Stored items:
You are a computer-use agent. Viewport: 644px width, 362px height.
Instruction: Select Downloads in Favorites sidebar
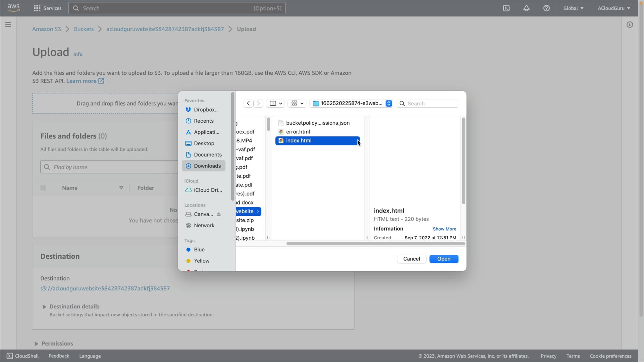click(x=207, y=166)
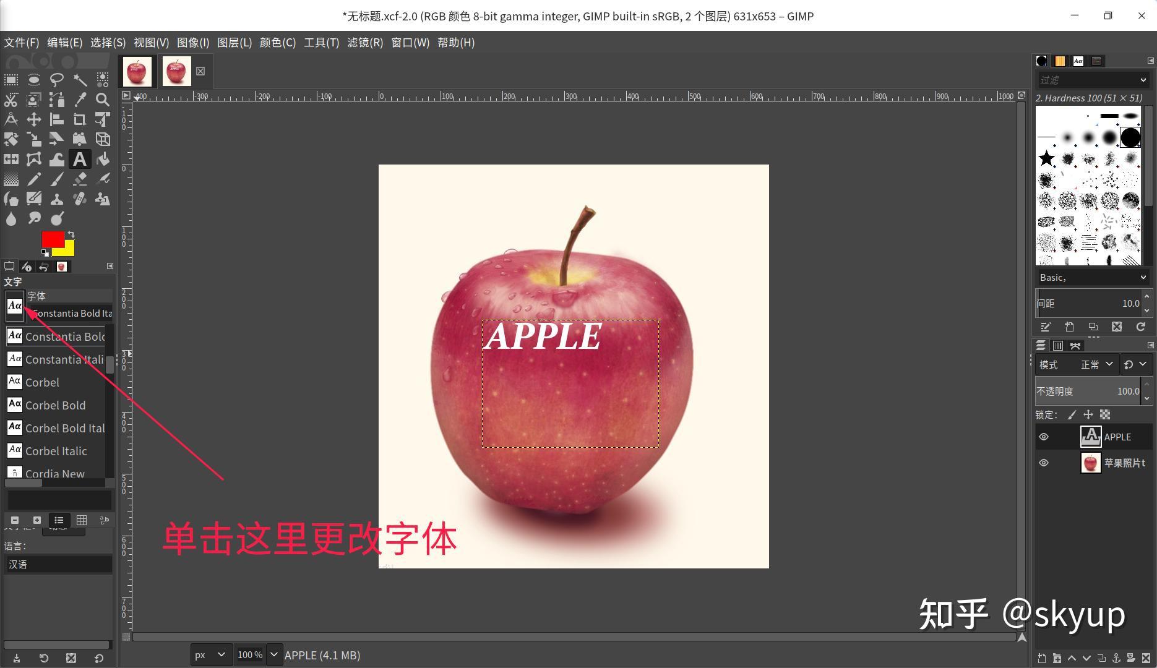This screenshot has width=1157, height=668.
Task: Enable position lock for the layer
Action: click(x=1088, y=415)
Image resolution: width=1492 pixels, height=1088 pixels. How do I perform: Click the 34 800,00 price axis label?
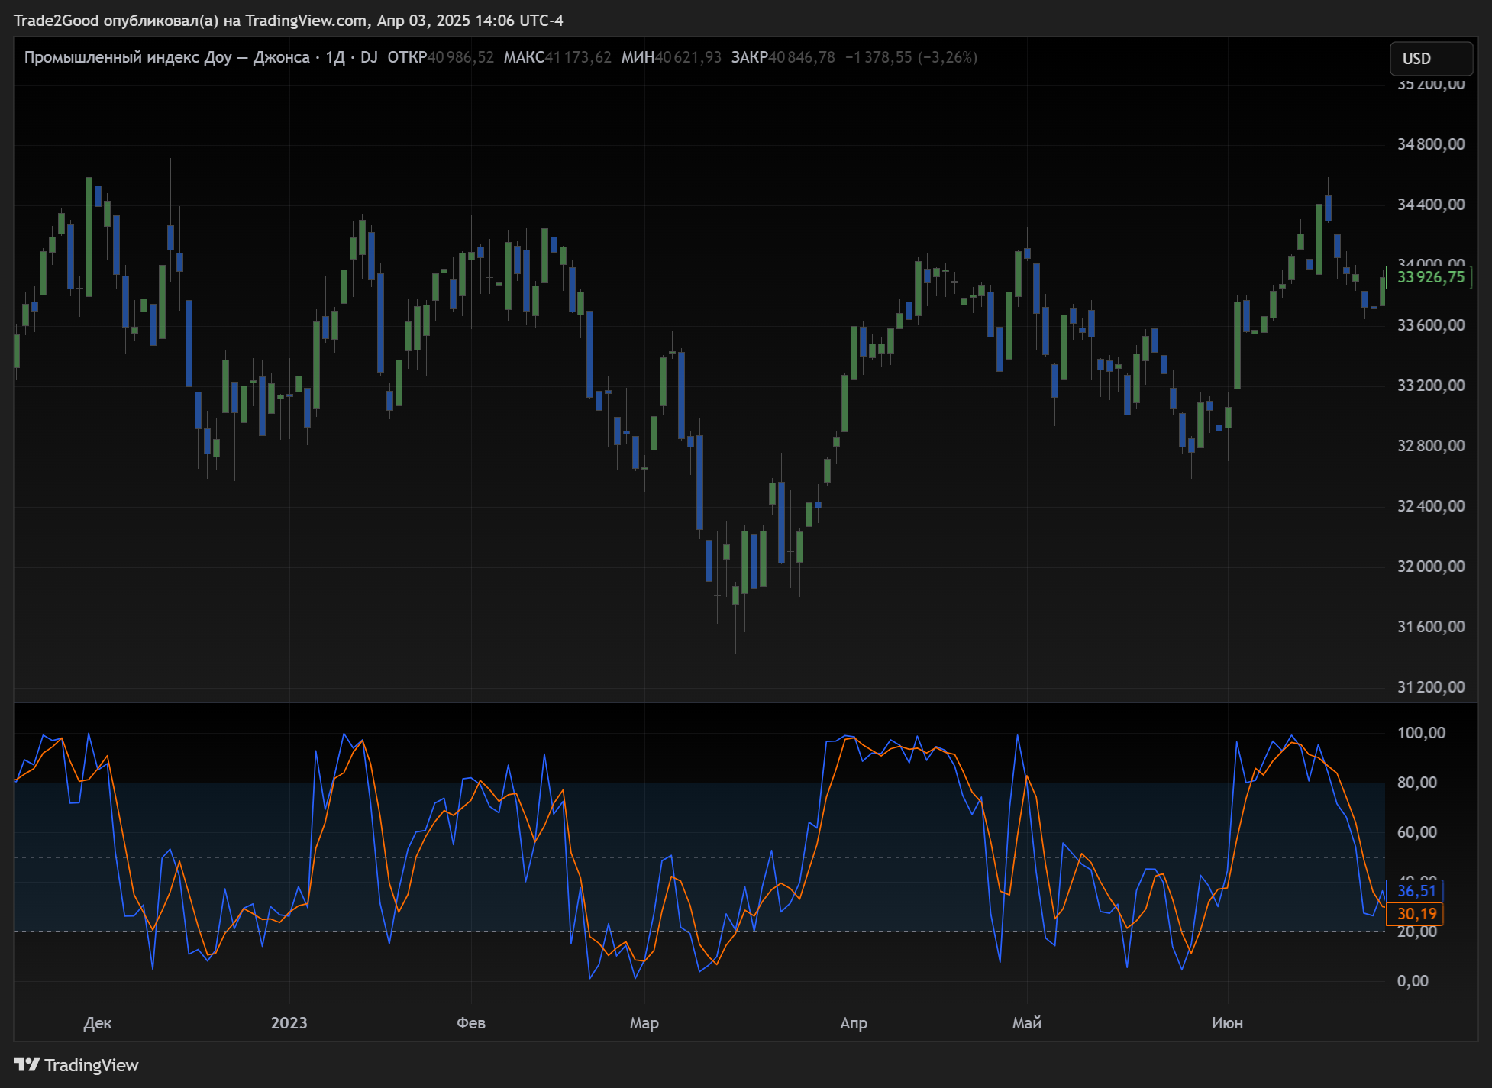pos(1430,144)
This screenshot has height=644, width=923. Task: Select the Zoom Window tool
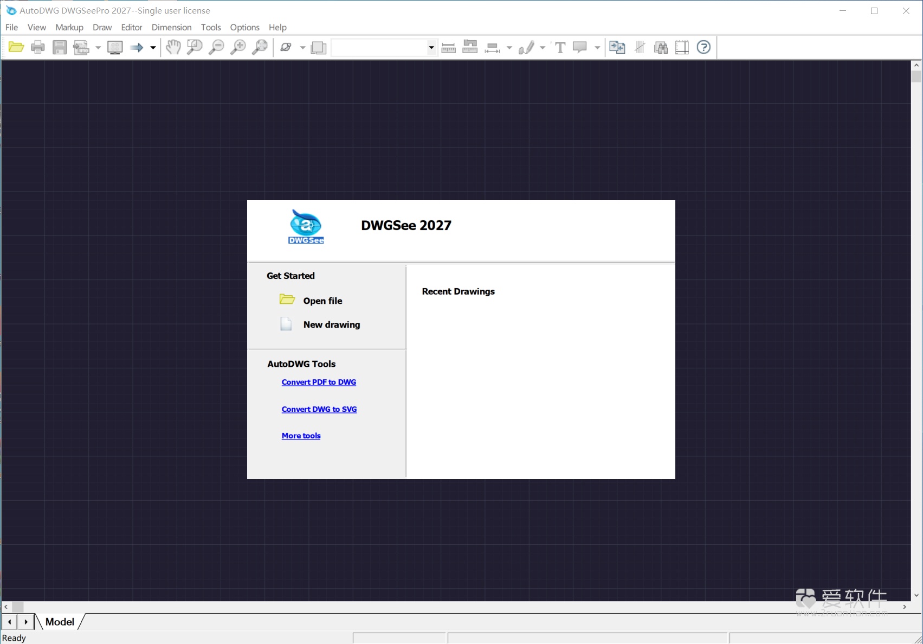tap(195, 47)
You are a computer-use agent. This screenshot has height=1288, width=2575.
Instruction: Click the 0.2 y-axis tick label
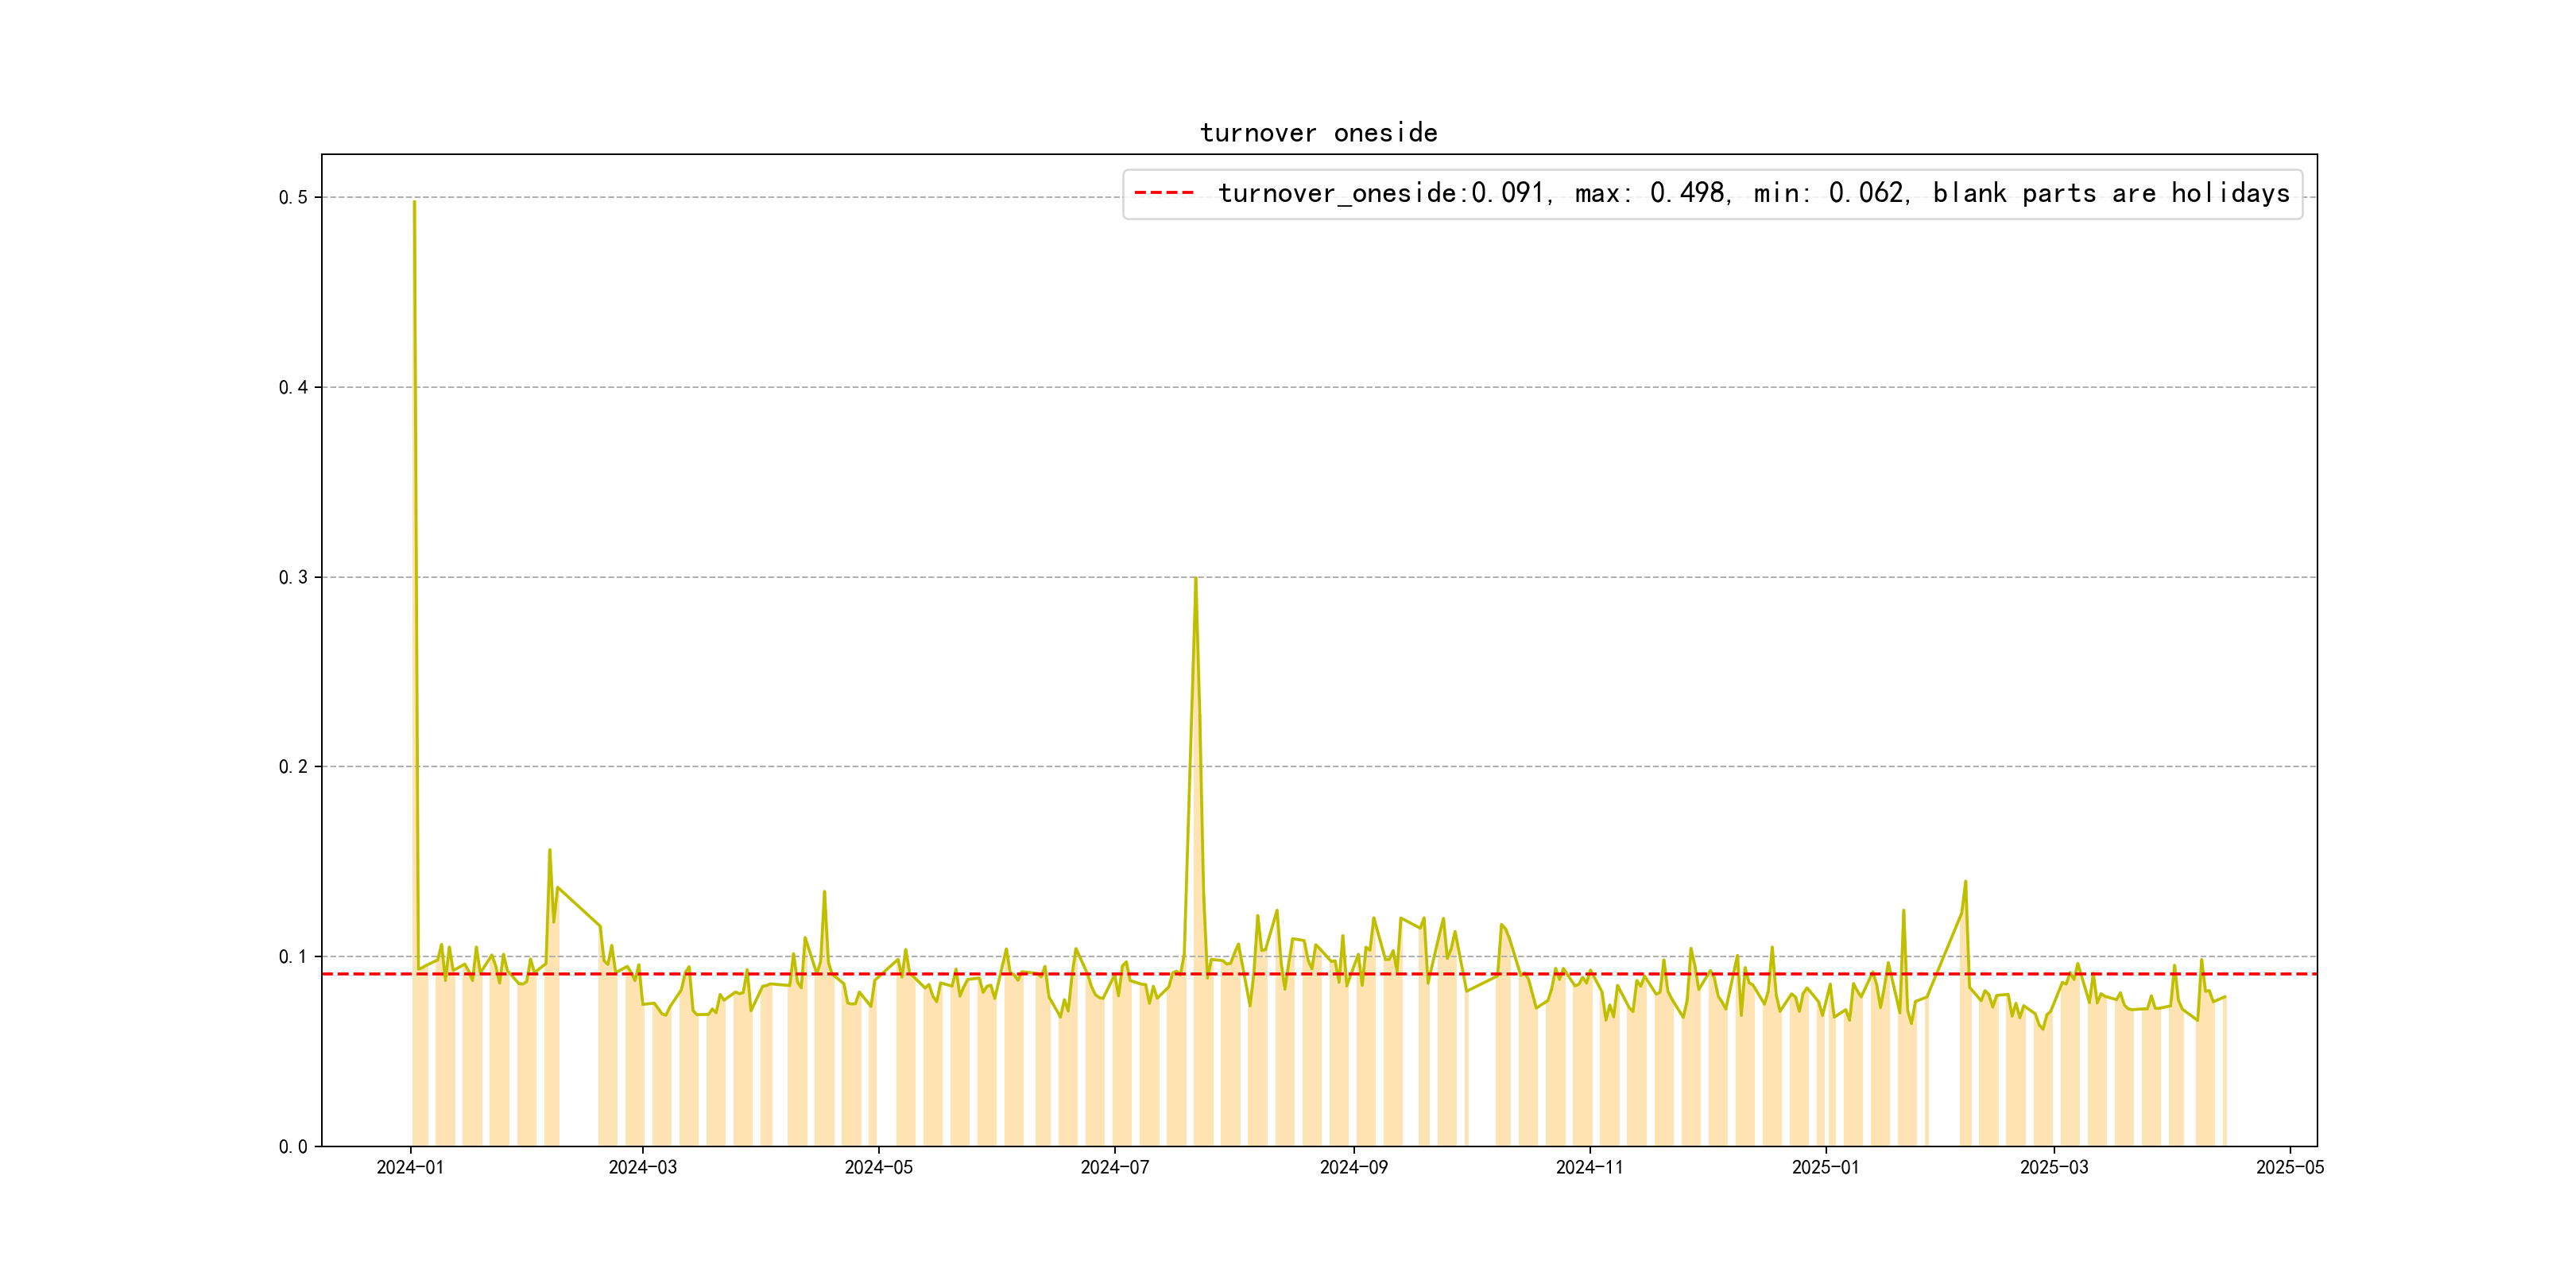(293, 767)
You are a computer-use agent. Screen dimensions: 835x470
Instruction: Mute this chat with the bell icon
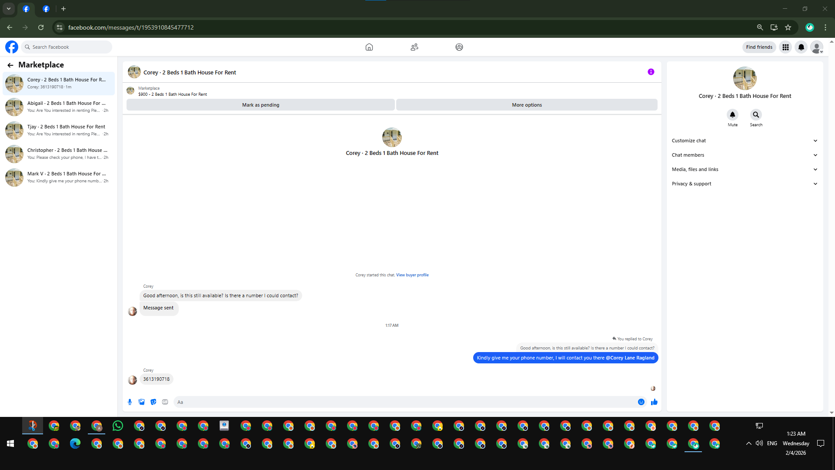coord(732,115)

__TASK STATEMENT__: Would you retype each line above exactly and skip every image?

__ANSWER TO THE PROBLEM__:
You are a computer-use agent. Viewport: 644px width, 362px height.
Instruction: Select Downloads in Favorites sidebar
click(x=207, y=166)
This screenshot has width=1157, height=668.
Task: Enable position lock for the layer
Action: click(x=1088, y=415)
Image resolution: width=1492 pixels, height=1088 pixels. How do I perform: Click the 34 800,00 price axis label?
pos(1430,144)
This screenshot has height=644, width=923. Task: Select the Zoom Window tool
tap(195, 47)
You are a computer-use agent. This screenshot has height=1288, width=2575.
Instruction: Click the 0.2 y-axis tick label
(293, 767)
You are a computer-use agent. Screen dimensions: 835x470
Instruction: Mute this chat with the bell icon
coord(732,115)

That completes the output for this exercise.